I avoid most retail outlets like the plague. Apple is the only place I'm happy with the warranties on (1-year return to base is fine if the base happens to be 10 minutes away and you can book an appointment with somebody knowledgeable). To me it's not just about the hovering commission-hungry sales staff, but the aftersales too.

Imagine if your MacBook Air woes had meant dealing with, say, Phones 4 U or PC World rather than Apple—how long would it have taken for apoplectic rage to set in?

November 27, 2008 | Unregistered CommenterMo

Sing it brother.

November 27, 2008 | Unregistered CommenterPaul D. Waite

The other advantage with vending machines is that, if you hand over your money and they don't give you what you were expecting, it's not (in my mind) illegal to shake the bejesus out of them until they submit. If you do that with a braindead sales 'executive', they call security like _you're_ the nutter...

I agree about MFI's demo units being shoddily constructed / handles missing from drawers etc. - who on earth would buy one after seeing what they're like in a showroom (never mind in a kid's bedroom for a couple of years).

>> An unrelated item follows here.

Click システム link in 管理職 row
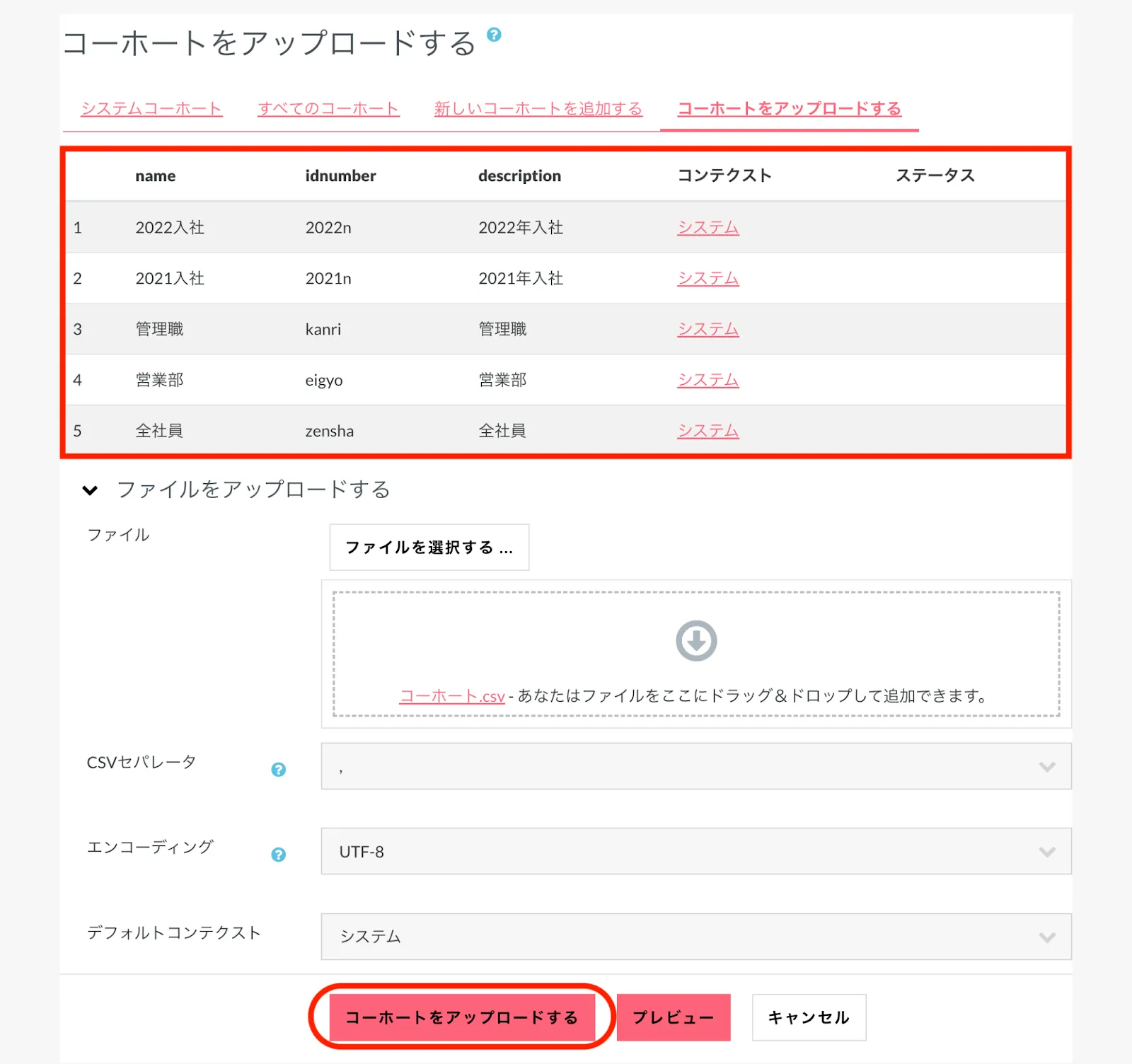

Considering the quality of their merchandise, they'd have been better off having no demo units and working out of a catalogue instead :)

November 27, 2008 | Unregistered CommenterThe Boy Ken

I agree they are bad - my question is how on earth these shops have lasted this long? We cannot keep harking back to the good old days, but we certainly need to plan for a future in shopping that gives a positive quality of experience and product to the customer.

November 28, 2008 | Unregistered CommenterMiss L

Well said Fraser... It's going to be a shock to come back to the UK (from the USA) for the first time in years. Things aren't great here, but there will be more nostalgia for closed stores in the High Street more than Main Street.

And the comment about the Pick & Mix is right on target..!

November 30, 2008 | Unregistered CommenterGavin McKeown

Too True. You don't even have to shop with a pram and 2 kids in tow. I've more or less given up buying stuff new and branded in favour of freecycle and ebay, mostly because I find the experience less like being pickpocketed. I am genetically programmed to shop, it seems, at least I can minimise the damage and amount that goes to landfill.
Where I live in Ely Cambs we don't have most of the high street shops as the Cathedral plus a few Ely Illuminati owns most of the shops so we have mainly charity shops and pound shops, at least one of the half dozen estate agents has packed up from the tiny market square to be replaced by designer mens wear. We do have Woolies, it will be interesting to see what happens in the next 6 months. Yawn.